Anna-Katharina Ledwa / Projektgestalterin / Tischlerin

Kolumne zweiter Teil in ‚an.schläge‘

„Angstschweiß?“

Es ist Anfang September, sommerlich heiß und mein erster richtiger Arbeitstag als Tischlergesellin. Ich betrete eine Werkstatt, die nicht meine Ausbildungsstätte ist, in einer neuen Stadt. Mein T-Shirt ist nass und klebt am Rücken. „Angstschweiß?“, fragte der neue Kollege. Nein, Angstschweiß war das nicht – oder doch ein kleines bisschen? „Ich bin mit dem Rad gekommen und es ist warm draußen“, erkläre ich. „Aha.“

Was für eine Begrüßung. Ich bin neu hier. Die einzige Frau unter drei Männern – dazu der Chef. Fängt es also schon so an, mit dummen Sprüchen, obwohl man sich gerade erst begegnet ist? Wer ist der Typ überhaupt, der das von sich gegeben hat? Gesehen haben wir uns nicht, als ich zum Vorstellen und Probearbeiten hier war.
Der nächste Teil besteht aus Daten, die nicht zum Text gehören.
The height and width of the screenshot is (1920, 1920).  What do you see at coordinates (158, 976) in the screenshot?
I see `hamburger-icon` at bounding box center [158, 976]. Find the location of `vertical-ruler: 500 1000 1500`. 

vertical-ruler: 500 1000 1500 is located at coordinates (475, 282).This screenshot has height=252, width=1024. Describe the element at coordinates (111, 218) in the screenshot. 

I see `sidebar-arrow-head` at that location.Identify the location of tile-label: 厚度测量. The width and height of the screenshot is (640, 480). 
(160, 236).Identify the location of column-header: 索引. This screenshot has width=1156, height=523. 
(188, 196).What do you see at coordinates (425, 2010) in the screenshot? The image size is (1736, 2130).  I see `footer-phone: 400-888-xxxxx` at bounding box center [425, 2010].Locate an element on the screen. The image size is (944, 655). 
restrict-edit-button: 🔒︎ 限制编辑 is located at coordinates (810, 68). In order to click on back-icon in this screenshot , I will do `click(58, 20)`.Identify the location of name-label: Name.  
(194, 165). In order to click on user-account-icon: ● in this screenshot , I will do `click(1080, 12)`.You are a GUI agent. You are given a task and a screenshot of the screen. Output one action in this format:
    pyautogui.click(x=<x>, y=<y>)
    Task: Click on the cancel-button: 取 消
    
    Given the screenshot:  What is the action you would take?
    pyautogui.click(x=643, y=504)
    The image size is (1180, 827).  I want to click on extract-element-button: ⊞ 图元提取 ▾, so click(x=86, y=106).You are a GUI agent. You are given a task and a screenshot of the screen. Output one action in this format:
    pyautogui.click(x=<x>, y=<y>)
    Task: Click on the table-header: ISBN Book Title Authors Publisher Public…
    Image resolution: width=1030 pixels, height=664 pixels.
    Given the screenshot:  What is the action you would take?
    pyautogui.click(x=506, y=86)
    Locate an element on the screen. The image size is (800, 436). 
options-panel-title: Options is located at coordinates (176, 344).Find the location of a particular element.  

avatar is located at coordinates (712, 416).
Nicht beeindrucken lassen, los geht’s! „Das ist Anna, Anna, das sind Matthias, Torben und Karl.“ Die erste und einzige montägliche „Mitarbeiterbesprechung“, die ich je miterleben durfte.

„Anna, du baust heute mit Karl Türen ein.“ Habe ich das schon mal gemacht? Ich kann mich nicht erinnern. Ich will lernen, lernen, lernen. Und dabei Profi werden! Das habe ich mir fest vorgenommen. Doch was lernt man schon in seiner Ausbildung? Von jedem etwas und nichts richtig. Sagt man das nicht so? Ich habe eigentlich sehr viel gelernt. Doch dabei wurde ich immer angeleitet und begleitet, die Verantwortung lastete nicht auf meinen Schultern.

„Eine Auszubildende – das ist ja toll! Man sieht selten Mädchen, die Tischlerin werden.“ Jaja, weiß ich, habe ich schon tausendmal gehört und werde ich auch noch weitere tausend Male hören. Leck mich am Arsch, denke ich dann meistens. Aber sagen muss man: „Ja, der Beruf gefällt mir sehr gut, die Arbeit mit Holz ist großartig, und tatsächlich habe ich auch gedacht, dass es mittlerweile mehr Tischlerin gibt.“ Oder ich sage gar nichts und lächle nur schüchtern. Schüchtern, reserviert und unsicher, das bin ich nach außen hin. Doch das wird sich in den folgenden Monaten noch stark ändern.

Anna-Katharina Ledwa hat seit dem ersten Tag gelernt, sich durchzusetzen und Selbstbewusstsein zu zeigen. Sie wünscht sich, dass sich keine Auszubildende von ihren Kollegen unterbuttern lässt.